Member of Technical Staff - Reliability Engineering
Modal
About Us
Modal provides the infrastructure foundation for AI teams. With instant GPU access, sub-second container startups, and native storage, Modal makes it simple to train models, run batch jobs, and serve low-latency inference. We have thousands of customers who rely on us for production AI workloads, including Lovable, Scale AI, Substack, and Suno.
We're a fast-growing team based out of NYC, SF, and Stockholm. We've hit 9-figure ARR and recently raised a Series B https://modal.com/blog/announcing-our-series-b at a $1.1B valuation. Our investors include Lux Capital https://www.luxcapital.com/, Redpoint Ventures https://www.redpoint.com/, Amplify Partners https://www.amplifypartners.com/, and Elad Gil https://eladgil.com/.

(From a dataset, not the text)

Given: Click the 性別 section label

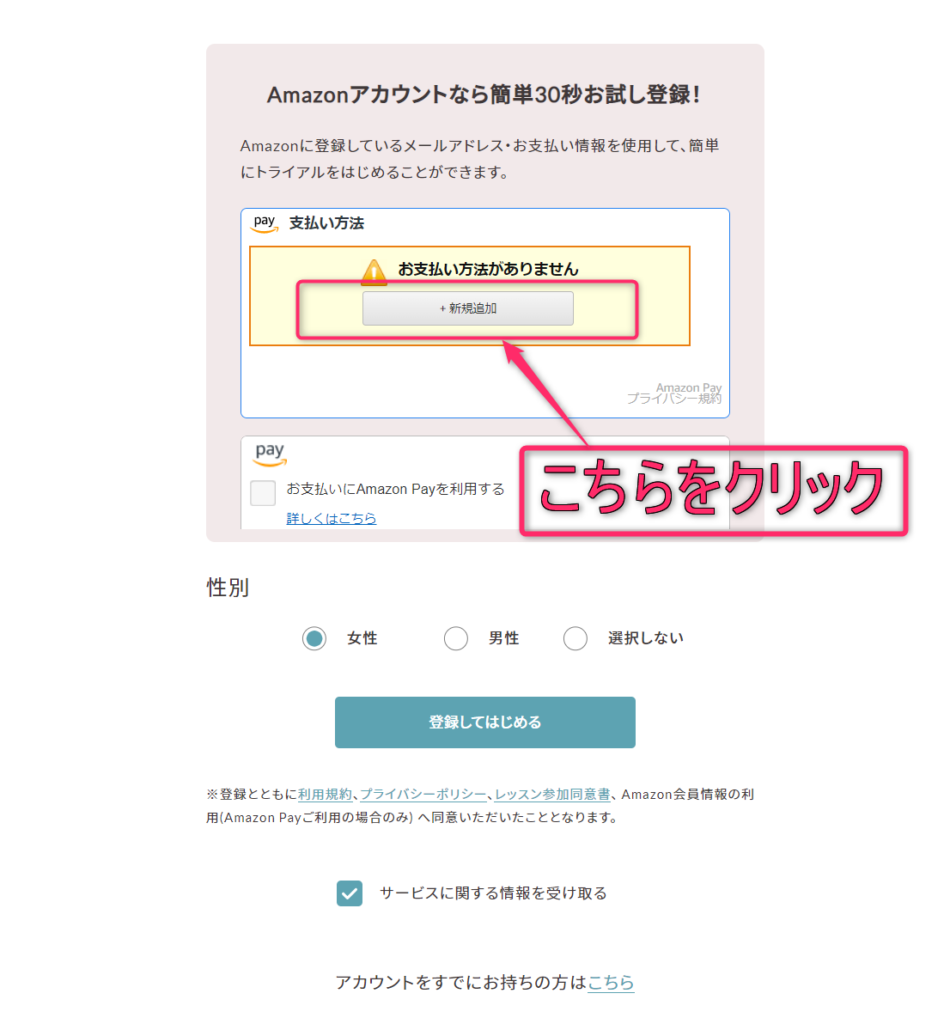Looking at the screenshot, I should 228,588.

Working at Modal means joining one of the fastest-growing AI infrastructure organizations at an early stage, with many opportunities to grow within the company. Our team includes creators of popular open-source projects (e.g. Seaborn https://github.com/mwaskom/seaborn, Luigi https://github.com/spotify/luigi), academic researchers, international olympiad medalists, and experienced engineering and product leaders with decades of experience.
The Role
- Identify architectural changes to improve reliability, performance and availability.
- Foster a culture of reliability across Modal's engineering organization.
- Design and implement key operational processes such as deployments, upgrades, rollbacks, and postmortem review.
- Join a core engineering team and participate in on-call rotation, responding to production incidents.
- Build monitoring systems that ensure the highest quality service for our customers.
- Debug production issues across all services and levels of the stack.
Requirements
- 5+ years of experience writing high-quality production code.
- 2+ years of on-call experience for critical production services.
- Strong cloud skills, and deep familiarity with at least one hyperscaler cloud (AWS preferred).
- Familiarity with auto scaling, fleet management, and capacity planning at scale.
- Experience owning and scaling Kubernetes clusters to thousands of nodes a plus.
- Experience with systems safety research (e.g. STAMP) and control theory a plus.
- Ability to work in-person in our NYC, SF or Stockholm offices.